##### SUPPLIED ENTRIES
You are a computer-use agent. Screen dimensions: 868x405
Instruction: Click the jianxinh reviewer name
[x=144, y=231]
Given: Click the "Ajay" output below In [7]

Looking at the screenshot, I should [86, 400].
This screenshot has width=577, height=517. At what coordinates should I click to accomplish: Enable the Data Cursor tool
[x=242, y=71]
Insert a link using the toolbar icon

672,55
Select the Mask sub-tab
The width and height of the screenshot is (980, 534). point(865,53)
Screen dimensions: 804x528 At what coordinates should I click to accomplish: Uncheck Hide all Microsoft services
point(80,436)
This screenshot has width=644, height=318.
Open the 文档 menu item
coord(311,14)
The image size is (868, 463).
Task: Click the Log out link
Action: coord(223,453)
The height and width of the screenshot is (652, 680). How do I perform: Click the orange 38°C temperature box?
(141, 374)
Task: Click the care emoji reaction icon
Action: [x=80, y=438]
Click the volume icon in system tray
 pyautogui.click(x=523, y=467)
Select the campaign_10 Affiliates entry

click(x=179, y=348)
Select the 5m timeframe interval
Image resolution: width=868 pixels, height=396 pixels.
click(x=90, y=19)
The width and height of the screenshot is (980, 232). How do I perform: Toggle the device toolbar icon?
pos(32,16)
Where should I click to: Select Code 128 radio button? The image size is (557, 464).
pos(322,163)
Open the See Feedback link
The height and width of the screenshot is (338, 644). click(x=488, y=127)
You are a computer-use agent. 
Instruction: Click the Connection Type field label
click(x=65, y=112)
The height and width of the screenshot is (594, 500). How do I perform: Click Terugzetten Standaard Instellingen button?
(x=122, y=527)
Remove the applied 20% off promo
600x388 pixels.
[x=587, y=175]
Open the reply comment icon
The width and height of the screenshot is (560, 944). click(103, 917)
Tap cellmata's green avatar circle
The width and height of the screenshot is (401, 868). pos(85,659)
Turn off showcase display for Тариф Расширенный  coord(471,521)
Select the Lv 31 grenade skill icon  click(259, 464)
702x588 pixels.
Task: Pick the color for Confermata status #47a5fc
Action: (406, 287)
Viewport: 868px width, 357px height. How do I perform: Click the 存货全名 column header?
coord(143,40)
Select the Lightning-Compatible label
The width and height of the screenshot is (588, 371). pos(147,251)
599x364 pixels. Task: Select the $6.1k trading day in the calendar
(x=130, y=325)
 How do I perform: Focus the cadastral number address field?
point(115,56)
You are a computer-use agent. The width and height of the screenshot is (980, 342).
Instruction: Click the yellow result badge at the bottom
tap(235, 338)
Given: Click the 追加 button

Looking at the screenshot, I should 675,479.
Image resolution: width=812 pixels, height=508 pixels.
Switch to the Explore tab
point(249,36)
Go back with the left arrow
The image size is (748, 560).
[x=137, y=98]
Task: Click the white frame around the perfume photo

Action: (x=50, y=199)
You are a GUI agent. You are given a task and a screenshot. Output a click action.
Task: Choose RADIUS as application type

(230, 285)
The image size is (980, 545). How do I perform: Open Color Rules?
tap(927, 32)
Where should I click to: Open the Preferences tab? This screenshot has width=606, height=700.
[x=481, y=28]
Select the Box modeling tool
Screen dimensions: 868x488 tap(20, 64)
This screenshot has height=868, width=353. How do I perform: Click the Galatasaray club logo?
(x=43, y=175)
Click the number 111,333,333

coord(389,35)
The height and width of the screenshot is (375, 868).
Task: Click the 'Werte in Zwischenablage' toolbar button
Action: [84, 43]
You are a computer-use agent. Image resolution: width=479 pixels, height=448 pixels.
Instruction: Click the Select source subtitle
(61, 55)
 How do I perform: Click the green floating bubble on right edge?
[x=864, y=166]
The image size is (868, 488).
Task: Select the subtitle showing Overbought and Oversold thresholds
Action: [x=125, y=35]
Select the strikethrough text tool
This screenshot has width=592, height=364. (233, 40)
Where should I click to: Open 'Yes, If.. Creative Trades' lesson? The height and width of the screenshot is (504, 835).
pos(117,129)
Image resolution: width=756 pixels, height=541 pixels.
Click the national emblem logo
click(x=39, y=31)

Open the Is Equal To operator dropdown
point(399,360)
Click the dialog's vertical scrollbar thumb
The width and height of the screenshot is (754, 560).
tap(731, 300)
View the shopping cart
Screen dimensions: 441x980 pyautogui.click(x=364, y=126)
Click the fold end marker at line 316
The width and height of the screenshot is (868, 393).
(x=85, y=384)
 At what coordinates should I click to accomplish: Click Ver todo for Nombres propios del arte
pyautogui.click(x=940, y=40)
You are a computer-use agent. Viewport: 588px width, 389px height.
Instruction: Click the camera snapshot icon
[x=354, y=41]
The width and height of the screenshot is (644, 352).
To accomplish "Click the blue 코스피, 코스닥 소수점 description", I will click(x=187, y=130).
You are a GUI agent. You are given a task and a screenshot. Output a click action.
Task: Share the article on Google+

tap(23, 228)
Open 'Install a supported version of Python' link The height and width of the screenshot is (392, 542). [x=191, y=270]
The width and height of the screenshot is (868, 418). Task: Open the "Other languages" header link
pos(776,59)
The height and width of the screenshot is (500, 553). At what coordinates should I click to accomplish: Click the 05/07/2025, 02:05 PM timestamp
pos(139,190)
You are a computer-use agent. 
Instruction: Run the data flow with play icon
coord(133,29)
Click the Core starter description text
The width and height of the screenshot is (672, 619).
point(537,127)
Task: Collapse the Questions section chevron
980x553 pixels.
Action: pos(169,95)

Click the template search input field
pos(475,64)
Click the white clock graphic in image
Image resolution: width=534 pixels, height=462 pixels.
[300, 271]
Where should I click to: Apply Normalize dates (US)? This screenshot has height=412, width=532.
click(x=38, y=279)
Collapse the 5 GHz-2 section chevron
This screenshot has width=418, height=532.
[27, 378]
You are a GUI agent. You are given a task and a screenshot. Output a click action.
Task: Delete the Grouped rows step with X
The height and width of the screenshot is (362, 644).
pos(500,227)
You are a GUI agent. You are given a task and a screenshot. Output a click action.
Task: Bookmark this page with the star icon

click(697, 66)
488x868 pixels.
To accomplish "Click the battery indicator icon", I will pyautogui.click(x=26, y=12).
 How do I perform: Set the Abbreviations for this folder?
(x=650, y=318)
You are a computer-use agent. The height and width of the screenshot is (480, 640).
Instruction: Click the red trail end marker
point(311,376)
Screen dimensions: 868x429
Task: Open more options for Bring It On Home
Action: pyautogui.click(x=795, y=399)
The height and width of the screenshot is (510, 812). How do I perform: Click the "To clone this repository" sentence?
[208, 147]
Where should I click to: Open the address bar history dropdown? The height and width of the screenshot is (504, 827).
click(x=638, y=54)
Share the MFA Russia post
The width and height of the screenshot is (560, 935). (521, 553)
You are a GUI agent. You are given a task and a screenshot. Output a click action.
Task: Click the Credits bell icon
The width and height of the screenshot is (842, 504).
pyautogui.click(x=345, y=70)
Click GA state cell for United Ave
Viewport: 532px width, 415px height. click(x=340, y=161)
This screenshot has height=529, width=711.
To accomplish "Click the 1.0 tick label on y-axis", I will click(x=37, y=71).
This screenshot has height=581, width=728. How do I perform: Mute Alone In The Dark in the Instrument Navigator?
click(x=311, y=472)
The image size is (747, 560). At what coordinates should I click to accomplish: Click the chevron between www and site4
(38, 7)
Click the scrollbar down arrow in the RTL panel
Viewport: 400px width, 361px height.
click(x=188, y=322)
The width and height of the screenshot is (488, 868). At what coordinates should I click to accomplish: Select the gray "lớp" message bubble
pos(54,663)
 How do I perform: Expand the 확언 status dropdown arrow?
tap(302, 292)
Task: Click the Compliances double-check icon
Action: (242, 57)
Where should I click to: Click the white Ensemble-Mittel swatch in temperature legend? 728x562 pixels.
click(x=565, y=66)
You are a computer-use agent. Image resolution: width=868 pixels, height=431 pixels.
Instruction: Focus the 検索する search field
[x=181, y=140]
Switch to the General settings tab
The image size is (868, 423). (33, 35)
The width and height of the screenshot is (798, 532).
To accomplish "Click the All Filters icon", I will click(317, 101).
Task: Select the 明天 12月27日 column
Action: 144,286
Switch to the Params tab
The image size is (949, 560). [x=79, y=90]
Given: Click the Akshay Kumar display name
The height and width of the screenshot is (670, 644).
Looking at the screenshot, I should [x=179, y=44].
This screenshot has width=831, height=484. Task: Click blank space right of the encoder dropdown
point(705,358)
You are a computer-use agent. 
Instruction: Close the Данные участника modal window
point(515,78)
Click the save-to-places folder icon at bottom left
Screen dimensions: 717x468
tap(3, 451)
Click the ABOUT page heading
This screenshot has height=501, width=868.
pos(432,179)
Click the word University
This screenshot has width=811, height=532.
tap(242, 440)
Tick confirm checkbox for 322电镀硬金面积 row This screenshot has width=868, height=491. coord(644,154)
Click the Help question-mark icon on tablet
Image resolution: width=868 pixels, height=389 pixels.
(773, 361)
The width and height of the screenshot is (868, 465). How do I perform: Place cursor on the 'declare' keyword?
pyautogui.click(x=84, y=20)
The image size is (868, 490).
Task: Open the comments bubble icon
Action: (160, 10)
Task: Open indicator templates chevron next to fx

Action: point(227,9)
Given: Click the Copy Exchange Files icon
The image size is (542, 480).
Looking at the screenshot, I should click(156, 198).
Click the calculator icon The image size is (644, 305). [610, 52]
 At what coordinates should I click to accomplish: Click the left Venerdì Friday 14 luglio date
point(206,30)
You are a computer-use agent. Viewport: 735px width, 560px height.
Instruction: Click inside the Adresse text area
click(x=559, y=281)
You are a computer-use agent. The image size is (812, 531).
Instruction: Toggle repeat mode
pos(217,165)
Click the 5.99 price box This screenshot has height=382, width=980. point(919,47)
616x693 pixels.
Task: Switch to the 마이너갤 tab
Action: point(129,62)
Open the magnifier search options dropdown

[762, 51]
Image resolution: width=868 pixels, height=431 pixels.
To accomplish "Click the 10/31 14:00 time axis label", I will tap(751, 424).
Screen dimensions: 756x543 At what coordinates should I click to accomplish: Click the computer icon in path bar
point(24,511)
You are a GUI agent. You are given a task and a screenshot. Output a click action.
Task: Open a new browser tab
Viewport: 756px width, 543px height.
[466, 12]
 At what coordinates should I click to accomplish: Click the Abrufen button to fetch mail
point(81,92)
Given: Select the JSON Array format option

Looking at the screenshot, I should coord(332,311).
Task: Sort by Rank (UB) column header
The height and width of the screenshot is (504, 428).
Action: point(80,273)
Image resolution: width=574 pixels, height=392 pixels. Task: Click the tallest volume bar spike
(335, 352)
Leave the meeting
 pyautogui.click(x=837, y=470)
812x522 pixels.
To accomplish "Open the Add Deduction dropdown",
##########
DIRECTIONS:
Across these entries, count each line where the string "description" shows up. Give only the count.

WRITTEN RESPONSE:
2